In einem kurzen geologischen Augenblick sind vermutlich etwa 90 Prozent aller Tier- und Pflanzenarten ausgelöscht worden. Die Erde vor der Katastrophe war das erste Mal eine Welt, die uns vage vertraut erschienen war, so mit Meeren voller Leben, Wäldern, Insekten und so weiter. Die bedeutendsten Großtiere an Land waren entfernte Verwandte von uns. Diese Welt wurde so komplett ausgelöscht, dass ein Forscher im Jahr 1860 die Fossilien vor und nach der Katastrophe als Beweis präsentierte, dass Gott das Leben auf der Erde zweimal erschaffen hat.
Dazwischen war der Planet bizarrer als alles, was wir uns vorstellen können.
Die Meere dieser fremden Welt enthielten bis nahe an die Oberfläche keinerlei Sauerstoff. Das wissen wir, weil man die Überreste grüner Schwefelbakterien gefunden hat, die Fotosynthese betreiben und dabei Schwefel freisetzen. Statt der Riffe lebten im Flachwasser Stromatolithen, das sind Kissen aus Bakterien, die nur existieren können, wenn sie nicht von vielzelligen Lebewesen abgegrast werden.

BEREITGESTELLTE DATEN:
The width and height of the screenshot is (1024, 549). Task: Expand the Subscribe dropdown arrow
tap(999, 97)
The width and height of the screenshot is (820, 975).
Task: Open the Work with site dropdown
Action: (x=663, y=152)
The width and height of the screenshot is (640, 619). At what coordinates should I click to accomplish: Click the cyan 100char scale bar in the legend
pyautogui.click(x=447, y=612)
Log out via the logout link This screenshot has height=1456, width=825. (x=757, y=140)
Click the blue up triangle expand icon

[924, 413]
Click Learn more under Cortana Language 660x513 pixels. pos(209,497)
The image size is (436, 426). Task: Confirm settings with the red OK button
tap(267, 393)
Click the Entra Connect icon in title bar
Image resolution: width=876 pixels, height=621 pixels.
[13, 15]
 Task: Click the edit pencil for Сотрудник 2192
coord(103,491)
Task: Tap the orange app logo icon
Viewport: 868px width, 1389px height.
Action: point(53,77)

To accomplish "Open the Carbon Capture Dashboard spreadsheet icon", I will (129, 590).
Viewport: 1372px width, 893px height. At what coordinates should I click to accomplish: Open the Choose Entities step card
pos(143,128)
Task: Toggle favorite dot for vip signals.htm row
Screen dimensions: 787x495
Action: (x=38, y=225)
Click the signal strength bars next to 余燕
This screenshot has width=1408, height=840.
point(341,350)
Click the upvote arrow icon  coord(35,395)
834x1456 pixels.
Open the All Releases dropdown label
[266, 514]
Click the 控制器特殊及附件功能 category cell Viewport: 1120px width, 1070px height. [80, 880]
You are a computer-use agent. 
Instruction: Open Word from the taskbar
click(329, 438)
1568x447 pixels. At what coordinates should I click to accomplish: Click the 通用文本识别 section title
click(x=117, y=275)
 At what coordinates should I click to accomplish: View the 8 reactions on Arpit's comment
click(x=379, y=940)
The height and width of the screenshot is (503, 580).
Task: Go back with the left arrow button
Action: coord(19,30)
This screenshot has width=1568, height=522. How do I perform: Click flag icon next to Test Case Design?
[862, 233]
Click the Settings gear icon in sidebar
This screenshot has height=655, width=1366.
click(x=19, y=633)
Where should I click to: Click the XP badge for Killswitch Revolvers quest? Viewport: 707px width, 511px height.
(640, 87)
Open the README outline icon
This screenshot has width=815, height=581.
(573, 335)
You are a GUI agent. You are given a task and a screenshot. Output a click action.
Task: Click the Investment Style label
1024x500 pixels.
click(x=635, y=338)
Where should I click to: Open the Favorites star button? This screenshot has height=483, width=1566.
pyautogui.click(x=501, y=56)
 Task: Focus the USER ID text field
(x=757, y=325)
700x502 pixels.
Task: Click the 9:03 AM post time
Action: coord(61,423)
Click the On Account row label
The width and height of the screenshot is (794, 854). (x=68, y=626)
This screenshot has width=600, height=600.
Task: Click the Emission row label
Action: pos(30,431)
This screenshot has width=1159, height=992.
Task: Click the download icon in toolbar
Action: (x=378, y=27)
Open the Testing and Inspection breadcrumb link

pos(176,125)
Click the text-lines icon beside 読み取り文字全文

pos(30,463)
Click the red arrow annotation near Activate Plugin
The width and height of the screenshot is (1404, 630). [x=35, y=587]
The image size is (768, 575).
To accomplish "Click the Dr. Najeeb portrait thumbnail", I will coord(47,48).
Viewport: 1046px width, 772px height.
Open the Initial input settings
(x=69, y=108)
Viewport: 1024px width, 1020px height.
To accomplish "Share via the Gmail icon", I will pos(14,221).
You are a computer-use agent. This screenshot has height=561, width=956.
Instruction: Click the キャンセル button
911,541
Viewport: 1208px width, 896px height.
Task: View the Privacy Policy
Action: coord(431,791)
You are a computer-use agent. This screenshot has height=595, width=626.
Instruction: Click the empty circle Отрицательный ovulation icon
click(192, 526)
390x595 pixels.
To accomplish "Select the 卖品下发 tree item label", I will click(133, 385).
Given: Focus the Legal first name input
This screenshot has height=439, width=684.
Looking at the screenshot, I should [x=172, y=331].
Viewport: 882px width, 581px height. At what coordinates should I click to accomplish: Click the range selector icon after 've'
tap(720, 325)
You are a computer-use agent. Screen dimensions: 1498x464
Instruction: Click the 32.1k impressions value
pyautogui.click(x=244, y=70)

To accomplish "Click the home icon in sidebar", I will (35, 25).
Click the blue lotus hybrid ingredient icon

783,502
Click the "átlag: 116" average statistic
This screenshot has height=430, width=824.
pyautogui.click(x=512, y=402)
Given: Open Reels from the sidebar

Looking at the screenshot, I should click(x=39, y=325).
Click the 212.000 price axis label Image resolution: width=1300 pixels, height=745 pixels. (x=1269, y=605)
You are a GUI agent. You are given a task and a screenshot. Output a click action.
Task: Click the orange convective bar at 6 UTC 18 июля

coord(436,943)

IHRE AUFGABE:
Beantworten Sie anhand des Quelldokuments die folgenden Fragen:
1. Wie viel Prozent aller Tier- und Pflanzenarten wurden vermutlich ausgelöscht?
2. In welchem Jahr präsentierte ein Forscher die Fossilien vor und nach der Katastrophe als Beweis für eine zweifache Erschaffung des Lebens?
3. Was lebte statt der Riffe im Flachwasser?
Die Zeilen sind hierfür ohne Bedeutung.

LÖSUNG DER AUFGABE:
1. Etwa 90 Prozent.
2. Im Jahr 1860.
3. Stromatolithen, also Kissen aus Bakterien.